### Source extract
━━━━━━━━━━━━━━━━━━━━━━━━━━━━━━
Attached files

file filename
EX-1.1 - EX-1.1 - Discovery, Inc.d500224dex11.htm
EX-5.1 - EX-5.1 - Discovery, Inc.d500224dex51.htm
EX-10.1 - EX-10.1 - Discovery, Inc.d500224dex101.htm

 

 

UNITED STATES

SECURITIES AND EXCHANGE COMMISSION

WASHINGTON, DC 20549

 

 

FORM 8-K

 

 

CURRENT REPORT

Pursuant to Section 13 or 15(d) of

the Securities Exchange Act of 1934

Date of report (Date of earliest event reported): March 6, 2013

 

 

Discovery Communications, Inc.

(Exact Name of Registrant as Specified in Charter)

 

 

 

Delaware   001-34177   35-2333914
(State or Other Jurisdiction
of Incorporation)
  (Commission
File Number)
  (IRS Employer
Identification No.)

 

One Discovery Place
Silver Spring, Maryland
  20910
(Address of Principal Executive Offices)   (Zip Code)
━━━━━━━━━━━━━━━━━━━━━━━━━━━━━━
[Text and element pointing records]
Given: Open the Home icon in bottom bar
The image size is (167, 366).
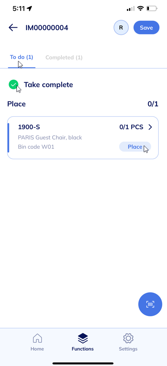Looking at the screenshot, I should [37, 338].
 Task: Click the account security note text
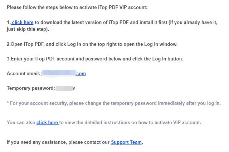point(114,103)
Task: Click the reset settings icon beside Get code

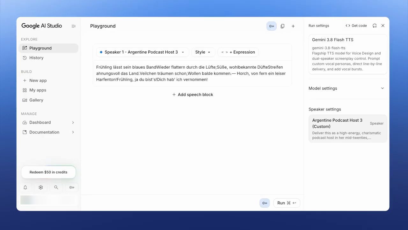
━━━━━━━━━━━━━━━━━━━━━━━━━━━━━━
### Brief
What date of report is listed in the Form 8-K filing above?

### Response to this exercise
March 6, 2013